Joyland is in many ways a typical Stephen King novel – young man coming of age by facing some supernatural adversity. However, with Joyland, he was able to keep it fresh by focusing on the relationships instead of the mystery and ultimate showdown for more than 60% of the story.
Our narrator, Devin Jones, is in his 60s and tells us the story of the summer he went to North Carolina and worked at Joyland – a small amusement park. His is a story of heartache, friendship and spooky ghosts.

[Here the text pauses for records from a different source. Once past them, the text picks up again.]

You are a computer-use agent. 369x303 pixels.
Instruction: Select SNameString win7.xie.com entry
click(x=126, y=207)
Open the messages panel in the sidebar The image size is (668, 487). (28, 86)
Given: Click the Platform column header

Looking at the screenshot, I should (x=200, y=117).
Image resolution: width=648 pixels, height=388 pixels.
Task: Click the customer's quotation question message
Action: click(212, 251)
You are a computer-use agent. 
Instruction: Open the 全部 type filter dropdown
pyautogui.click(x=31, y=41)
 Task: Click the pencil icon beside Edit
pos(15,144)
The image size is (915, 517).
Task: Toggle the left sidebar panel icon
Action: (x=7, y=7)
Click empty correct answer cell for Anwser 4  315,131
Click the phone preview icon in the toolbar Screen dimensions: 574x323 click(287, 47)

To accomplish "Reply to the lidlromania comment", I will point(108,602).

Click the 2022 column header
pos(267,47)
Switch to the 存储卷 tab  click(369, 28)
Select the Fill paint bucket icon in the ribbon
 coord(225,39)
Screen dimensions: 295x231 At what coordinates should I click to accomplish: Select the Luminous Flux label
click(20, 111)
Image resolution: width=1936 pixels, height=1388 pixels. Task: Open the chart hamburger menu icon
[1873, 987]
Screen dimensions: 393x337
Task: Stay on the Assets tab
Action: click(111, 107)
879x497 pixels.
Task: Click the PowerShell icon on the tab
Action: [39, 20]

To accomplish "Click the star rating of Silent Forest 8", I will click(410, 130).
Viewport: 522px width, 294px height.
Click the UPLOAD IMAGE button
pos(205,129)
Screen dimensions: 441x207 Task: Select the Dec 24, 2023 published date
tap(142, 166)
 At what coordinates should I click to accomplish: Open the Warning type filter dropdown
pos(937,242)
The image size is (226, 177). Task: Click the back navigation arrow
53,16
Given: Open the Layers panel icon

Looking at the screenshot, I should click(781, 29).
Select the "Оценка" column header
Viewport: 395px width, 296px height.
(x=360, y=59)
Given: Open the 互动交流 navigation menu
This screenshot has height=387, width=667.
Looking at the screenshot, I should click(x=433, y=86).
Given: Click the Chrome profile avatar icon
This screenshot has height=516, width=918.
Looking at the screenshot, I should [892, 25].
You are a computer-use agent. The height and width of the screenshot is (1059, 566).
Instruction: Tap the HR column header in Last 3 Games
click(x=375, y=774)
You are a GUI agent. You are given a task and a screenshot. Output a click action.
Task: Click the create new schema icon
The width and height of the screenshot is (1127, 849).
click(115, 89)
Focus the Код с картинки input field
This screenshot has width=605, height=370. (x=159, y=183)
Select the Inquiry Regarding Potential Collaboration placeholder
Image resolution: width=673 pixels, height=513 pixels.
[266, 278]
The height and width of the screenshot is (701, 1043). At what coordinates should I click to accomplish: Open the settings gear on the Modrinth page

Overall it is an excellent book. I especially loved the friendship between Devin, Tom and Erin (two other summer workers). And, Annie and Mike – King really knows how to break your heart while making you feel warm and fuzzy at the same time. Mike is a special little boy and I wish I knew him. Each character is so well written that you feel that you are right there with them. I wanted to ride the Carolina Spin with Mike and experience his excitement first hand.
King’s writing rarely causes any issues for me as a reader. We usually click. But, there were a few very minor things that bothered me in Joyland. First, the word “ideations” is used multiple times. Maybe I am being picky but when it seems that a writer has a new word that they are trying to use it keeps the prose from flowing for me. Also, it’s pretty clear through most of the book that the park is in North Carolina. When Devin asks one of his trainers about licensing he says, “In South Carolina, a valid DLs all you need.” Contrary to popular belief the Carolinas are not interchangeable.
Aside from my pickiness, I did really enjoy this one and would recommend it highly. 4/5 stars.